Instructions to follow:
Starting at the top of the entries below, print each line exactly until the line with "You are a computer-use agent. The" has been printed too.

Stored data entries
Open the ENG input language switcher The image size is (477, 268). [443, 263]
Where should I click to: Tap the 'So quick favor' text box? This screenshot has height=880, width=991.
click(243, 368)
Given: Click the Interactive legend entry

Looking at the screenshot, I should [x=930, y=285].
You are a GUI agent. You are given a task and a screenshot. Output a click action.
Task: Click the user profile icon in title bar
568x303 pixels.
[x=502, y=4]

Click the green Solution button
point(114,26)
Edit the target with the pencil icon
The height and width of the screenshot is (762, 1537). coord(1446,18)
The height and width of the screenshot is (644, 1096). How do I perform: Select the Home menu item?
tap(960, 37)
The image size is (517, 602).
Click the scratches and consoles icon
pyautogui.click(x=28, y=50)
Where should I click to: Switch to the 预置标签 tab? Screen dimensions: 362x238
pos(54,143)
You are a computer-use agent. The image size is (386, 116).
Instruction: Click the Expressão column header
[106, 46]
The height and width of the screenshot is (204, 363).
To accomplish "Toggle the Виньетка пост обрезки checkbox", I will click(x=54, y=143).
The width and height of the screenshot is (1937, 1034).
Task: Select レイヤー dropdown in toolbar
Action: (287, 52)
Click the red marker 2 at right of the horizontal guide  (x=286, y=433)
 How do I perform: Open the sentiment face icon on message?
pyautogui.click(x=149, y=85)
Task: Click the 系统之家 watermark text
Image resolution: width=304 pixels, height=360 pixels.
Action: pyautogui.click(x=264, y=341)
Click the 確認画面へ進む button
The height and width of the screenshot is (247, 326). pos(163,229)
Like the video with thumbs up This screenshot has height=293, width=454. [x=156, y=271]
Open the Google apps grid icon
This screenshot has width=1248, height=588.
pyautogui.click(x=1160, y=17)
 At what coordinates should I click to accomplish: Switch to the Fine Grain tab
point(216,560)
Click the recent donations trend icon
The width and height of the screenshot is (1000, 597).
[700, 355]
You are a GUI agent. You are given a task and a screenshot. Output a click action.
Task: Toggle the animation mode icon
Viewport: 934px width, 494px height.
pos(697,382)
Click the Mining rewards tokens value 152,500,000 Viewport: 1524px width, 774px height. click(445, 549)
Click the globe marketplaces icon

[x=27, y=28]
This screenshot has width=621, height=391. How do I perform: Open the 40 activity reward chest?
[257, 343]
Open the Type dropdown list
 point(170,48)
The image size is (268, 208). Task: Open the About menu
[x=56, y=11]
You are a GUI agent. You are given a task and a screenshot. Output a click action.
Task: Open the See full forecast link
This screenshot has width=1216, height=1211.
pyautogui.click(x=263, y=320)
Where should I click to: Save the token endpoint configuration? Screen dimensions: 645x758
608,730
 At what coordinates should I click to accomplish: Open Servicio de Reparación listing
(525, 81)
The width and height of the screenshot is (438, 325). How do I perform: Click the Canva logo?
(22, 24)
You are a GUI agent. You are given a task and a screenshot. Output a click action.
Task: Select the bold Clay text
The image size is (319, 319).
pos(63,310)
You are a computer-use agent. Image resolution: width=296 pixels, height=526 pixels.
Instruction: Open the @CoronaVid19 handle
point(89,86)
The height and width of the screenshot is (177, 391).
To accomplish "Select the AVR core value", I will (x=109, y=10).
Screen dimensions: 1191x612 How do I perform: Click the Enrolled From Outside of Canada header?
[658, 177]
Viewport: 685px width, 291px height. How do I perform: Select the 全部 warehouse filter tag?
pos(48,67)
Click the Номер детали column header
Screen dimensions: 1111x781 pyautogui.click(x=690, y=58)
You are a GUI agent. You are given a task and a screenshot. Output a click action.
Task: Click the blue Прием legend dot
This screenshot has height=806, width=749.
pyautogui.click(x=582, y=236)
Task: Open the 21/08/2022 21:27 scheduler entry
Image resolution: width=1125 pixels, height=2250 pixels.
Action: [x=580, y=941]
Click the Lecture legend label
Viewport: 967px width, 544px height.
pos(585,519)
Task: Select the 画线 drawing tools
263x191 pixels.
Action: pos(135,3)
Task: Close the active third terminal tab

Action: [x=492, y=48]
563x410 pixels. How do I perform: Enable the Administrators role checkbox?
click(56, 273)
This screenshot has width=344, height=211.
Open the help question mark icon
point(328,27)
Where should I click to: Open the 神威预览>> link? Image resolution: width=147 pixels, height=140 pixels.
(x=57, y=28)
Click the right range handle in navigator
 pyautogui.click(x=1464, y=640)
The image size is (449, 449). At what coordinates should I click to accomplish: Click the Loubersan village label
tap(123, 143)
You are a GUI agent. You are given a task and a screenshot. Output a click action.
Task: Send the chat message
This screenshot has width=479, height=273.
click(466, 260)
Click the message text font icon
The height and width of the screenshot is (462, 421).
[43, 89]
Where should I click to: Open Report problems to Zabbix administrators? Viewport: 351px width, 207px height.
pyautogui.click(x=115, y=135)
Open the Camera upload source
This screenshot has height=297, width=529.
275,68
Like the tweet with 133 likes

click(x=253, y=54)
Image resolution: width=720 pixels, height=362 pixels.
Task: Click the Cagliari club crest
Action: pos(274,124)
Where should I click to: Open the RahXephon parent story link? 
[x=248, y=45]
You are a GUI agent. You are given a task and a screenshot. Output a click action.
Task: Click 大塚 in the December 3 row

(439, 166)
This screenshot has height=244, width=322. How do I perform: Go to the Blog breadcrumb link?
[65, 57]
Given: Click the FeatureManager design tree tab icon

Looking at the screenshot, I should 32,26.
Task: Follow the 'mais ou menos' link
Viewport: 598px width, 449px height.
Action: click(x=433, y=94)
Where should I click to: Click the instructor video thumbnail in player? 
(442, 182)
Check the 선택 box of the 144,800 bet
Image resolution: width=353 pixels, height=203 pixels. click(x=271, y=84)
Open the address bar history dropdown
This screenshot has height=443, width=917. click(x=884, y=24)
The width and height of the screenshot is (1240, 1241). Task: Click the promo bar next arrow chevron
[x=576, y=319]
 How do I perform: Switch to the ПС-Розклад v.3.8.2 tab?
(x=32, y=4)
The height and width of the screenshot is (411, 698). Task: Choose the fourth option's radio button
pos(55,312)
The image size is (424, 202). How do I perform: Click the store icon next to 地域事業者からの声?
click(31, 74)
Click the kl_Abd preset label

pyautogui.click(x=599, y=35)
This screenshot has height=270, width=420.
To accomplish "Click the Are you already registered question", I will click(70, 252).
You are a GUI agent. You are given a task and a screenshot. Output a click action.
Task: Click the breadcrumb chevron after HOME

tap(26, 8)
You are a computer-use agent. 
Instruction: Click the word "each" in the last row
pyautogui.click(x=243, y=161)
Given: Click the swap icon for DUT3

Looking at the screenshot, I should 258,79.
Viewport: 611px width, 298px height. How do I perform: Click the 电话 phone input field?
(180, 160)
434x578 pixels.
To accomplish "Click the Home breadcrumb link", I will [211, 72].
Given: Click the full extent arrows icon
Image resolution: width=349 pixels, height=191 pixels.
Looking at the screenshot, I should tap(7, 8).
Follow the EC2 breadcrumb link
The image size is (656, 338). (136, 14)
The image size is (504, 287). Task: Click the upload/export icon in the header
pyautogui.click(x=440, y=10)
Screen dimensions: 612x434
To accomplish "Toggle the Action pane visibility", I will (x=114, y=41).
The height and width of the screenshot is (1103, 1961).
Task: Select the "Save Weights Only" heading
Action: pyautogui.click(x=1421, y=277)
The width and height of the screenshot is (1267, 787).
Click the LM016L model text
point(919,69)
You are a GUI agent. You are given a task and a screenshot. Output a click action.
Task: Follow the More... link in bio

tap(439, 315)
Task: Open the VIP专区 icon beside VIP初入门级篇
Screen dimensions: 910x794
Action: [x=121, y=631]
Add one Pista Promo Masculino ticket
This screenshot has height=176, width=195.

Task result:
Open the ENG input language switcher The image size is (477, 268). [443, 263]
Where should I click to: Tap the 'So quick favor' text box? This screenshot has height=880, width=991.
click(243, 368)
Given: Click the Interactive legend entry

Looking at the screenshot, I should [x=930, y=285].
You are a GUI agent. You are given a task and a screenshot. Output a click action.
Task: Click the user profile icon in title bar
568x303 pixels.
[x=502, y=4]

Click the green Solution button
point(114,26)
Edit the target with the pencil icon
The height and width of the screenshot is (762, 1537). coord(1446,18)
The height and width of the screenshot is (644, 1096). How do I perform: Select the Home menu item?
tap(960, 37)
The image size is (517, 602).
Click the scratches and consoles icon
pyautogui.click(x=28, y=50)
Where should I click to: Switch to the 预置标签 tab? Screen dimensions: 362x238
pos(54,143)
You are a computer-use agent. The image size is (386, 116).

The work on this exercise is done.